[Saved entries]
-=-=-
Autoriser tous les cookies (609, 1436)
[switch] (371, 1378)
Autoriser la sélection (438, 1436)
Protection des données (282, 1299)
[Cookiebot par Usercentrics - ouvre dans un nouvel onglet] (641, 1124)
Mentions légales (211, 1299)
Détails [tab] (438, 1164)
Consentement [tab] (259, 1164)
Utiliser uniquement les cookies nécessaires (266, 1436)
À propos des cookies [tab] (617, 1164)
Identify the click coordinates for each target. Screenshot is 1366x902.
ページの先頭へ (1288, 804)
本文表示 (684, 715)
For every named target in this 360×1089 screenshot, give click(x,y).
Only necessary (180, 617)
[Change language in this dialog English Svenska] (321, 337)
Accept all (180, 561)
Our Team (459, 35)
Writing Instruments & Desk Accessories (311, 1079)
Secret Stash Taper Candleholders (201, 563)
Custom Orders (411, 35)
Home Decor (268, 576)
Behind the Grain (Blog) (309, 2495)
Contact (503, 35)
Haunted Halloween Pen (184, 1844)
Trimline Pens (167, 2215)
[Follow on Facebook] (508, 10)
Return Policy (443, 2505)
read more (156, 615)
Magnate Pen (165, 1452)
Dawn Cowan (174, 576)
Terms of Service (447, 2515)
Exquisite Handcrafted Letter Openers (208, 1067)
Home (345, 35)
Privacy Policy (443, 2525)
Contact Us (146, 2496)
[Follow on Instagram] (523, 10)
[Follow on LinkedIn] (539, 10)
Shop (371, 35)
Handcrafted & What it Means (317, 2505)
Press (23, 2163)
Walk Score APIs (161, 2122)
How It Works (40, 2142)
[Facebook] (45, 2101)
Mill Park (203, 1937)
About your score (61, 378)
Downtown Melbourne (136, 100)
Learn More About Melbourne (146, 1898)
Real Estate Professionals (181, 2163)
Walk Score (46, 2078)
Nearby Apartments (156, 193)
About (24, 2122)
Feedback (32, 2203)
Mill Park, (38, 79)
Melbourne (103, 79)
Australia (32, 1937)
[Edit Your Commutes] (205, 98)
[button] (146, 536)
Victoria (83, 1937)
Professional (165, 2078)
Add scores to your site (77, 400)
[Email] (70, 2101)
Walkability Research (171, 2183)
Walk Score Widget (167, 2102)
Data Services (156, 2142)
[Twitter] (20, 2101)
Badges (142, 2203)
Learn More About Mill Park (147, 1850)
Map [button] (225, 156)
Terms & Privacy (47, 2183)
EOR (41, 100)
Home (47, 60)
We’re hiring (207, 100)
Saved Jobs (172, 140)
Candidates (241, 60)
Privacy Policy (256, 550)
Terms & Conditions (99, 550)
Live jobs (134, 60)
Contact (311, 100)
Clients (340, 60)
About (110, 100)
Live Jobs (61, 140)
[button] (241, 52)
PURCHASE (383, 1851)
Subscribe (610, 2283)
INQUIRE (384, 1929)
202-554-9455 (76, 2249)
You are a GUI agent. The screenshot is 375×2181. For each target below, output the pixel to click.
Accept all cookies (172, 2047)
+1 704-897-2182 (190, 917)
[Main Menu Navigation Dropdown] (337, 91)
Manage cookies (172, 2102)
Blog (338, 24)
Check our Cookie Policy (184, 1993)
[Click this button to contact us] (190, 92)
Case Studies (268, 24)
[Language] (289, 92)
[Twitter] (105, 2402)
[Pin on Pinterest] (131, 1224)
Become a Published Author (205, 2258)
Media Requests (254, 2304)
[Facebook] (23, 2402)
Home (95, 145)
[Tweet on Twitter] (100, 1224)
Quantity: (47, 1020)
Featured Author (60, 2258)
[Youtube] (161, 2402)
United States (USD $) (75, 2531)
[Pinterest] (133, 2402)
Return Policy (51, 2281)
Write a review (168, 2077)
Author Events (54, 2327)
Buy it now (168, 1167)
-=-=-
## Required work
The output is every entry, printed exactly as it reads.

## Result of the task
Autoriser tous les cookies (609, 1436)
[switch] (371, 1378)
Autoriser la sélection (438, 1436)
Protection des données (282, 1299)
[Cookiebot par Usercentrics - ouvre dans un nouvel onglet] (641, 1124)
Mentions légales (211, 1299)
Détails [tab] (438, 1164)
Consentement [tab] (259, 1164)
Utiliser uniquement les cookies nécessaires (266, 1436)
À propos des cookies [tab] (617, 1164)
Identify the click coordinates for each target. Screenshot is 1366x902.
ページの先頭へ (1288, 804)
本文表示 (684, 715)
For every named target in this 360×1089 screenshot, give click(x,y).
Only necessary (180, 617)
[Change language in this dialog English Svenska] (321, 337)
Accept all (180, 561)
Our Team (459, 35)
Writing Instruments & Desk Accessories (311, 1079)
Secret Stash Taper Candleholders (201, 563)
Custom Orders (411, 35)
Home Decor (268, 576)
Behind the Grain (Blog) (309, 2495)
Contact (503, 35)
Haunted Halloween Pen (184, 1844)
Trimline Pens (167, 2215)
[Follow on Facebook] (508, 10)
Return Policy (443, 2505)
read more (156, 615)
Magnate Pen (165, 1452)
Dawn Cowan (174, 576)
Terms of Service (447, 2515)
Exquisite Handcrafted Letter Openers (208, 1067)
Home (345, 35)
Privacy Policy (443, 2525)
Contact Us (146, 2496)
[Follow on Instagram] (523, 10)
[Follow on LinkedIn] (539, 10)
Shop (371, 35)
Handcrafted & What it Means (317, 2505)
Press (23, 2163)
Walk Score APIs (161, 2122)
How It Works (40, 2142)
[Facebook] (45, 2101)
Mill Park (203, 1937)
About your score (61, 378)
Downtown Melbourne (136, 100)
Learn More About Melbourne (146, 1898)
Real Estate Professionals (181, 2163)
Walk Score (46, 2078)
Nearby Apartments (156, 193)
About (24, 2122)
Feedback (32, 2203)
Mill Park, (38, 79)
Melbourne (103, 79)
Australia (32, 1937)
[Edit Your Commutes] (205, 98)
[button] (146, 536)
Victoria (83, 1937)
Professional (165, 2078)
Add scores to your site (77, 400)
[Email] (70, 2101)
Walkability Research (171, 2183)
Walk Score Widget (167, 2102)
Data Services (156, 2142)
[Twitter] (20, 2101)
Badges (142, 2203)
Learn More About Mill Park (147, 1850)
Map [button] (225, 156)
Terms & Privacy (47, 2183)
EOR (41, 100)
Home (47, 60)
We’re hiring (207, 100)
Saved Jobs (172, 140)
Candidates (241, 60)
Privacy Policy (256, 550)
Terms & Conditions (99, 550)
Live jobs (134, 60)
Contact (311, 100)
Clients (340, 60)
About (110, 100)
Live Jobs (61, 140)
[button] (241, 52)
PURCHASE (383, 1851)
Subscribe (610, 2283)
INQUIRE (384, 1929)
202-554-9455 (76, 2249)
You are a GUI agent. The screenshot is 375×2181. For each target below, output the pixel to click.
Accept all cookies (172, 2047)
+1 704-897-2182 (190, 917)
[Main Menu Navigation Dropdown] (337, 91)
Manage cookies (172, 2102)
Blog (338, 24)
Check our Cookie Policy (184, 1993)
[Click this button to contact us] (190, 92)
Case Studies (268, 24)
[Language] (289, 92)
[Twitter] (105, 2402)
[Pin on Pinterest] (131, 1224)
Become a Published Author (205, 2258)
Media Requests (254, 2304)
[Facebook] (23, 2402)
Home (95, 145)
[Tweet on Twitter] (100, 1224)
Quantity: (47, 1020)
Featured Author (60, 2258)
[Youtube] (161, 2402)
United States (USD $) (75, 2531)
[Pinterest] (133, 2402)
Return Policy (51, 2281)
Write a review (168, 2077)
Author Events (54, 2327)
Buy it now (168, 1167)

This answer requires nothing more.